High frequency of CD95+/CD45RA- regulatory T cells defines an immunosuppressive profile associated with MDS progression.

Abstract

Dynamic interactions between mutated haematopoietic cells and immune cells are key drivers of myelodysplastic neoplasms (MDS) initiation and progression. Regulatory T cells (Tregs) are central mediators of immunosuppression in MDS. We thus aimed to characterize Treg subpopulations in the bone marrow (BM) of MDS patients and to explore their clinical significance. Using mass cytometry and an unbiased multidimensional analytical approach, we first confirmed the presence in MDS BM of two Treg subsets, including the highly activated CD95⁺/CD45RA^- subpopulation previously reported in aplastic anaemia. We then prospectively analysed Tregs distribution in BM of 113 MDS patients at diagnosis and during follow-up.

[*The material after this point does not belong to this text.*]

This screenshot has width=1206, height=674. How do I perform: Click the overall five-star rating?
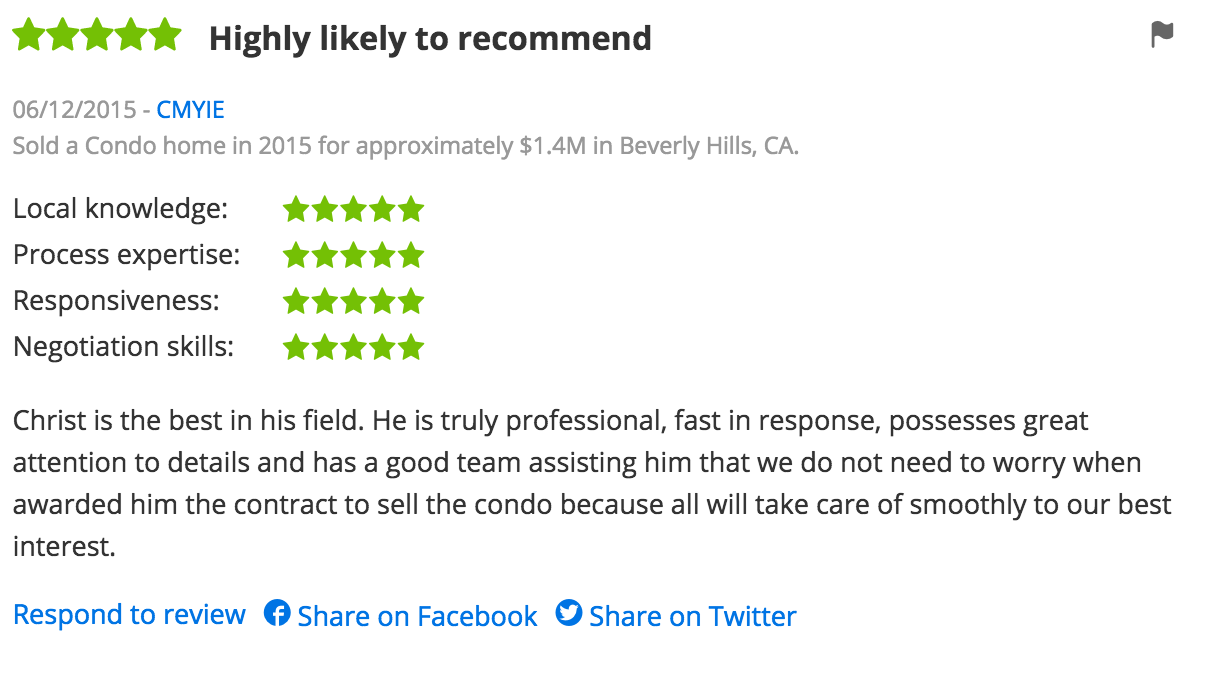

While Treg proportions among CD4⁺ T cells were unchanged, CD95⁺/CD45RA^- Tregs were significantly expanded in the BM of both low- and high-risk MDS patients. CD95⁺/CD45RA^- Tregs accumulated during disease evolution but remained stable in patients responding to hypomethylating agents. At diagnosis, CD95⁺/CD45RA^- Tregs levels correlated with specific clinical features: low CD95⁺/CD45RA^- Tregs with TET2/IDH mutations and autoimmune manifestations; high CD95⁺/CD45RA^- Tregs with an increased risk of disease progression independently of the IPSS-R and the IPSS-M. Our findings suggest that profiling Treg subpopulations at diagnosis could improve MDS risk stratification and guide immunosuppressive therapeutic decisions.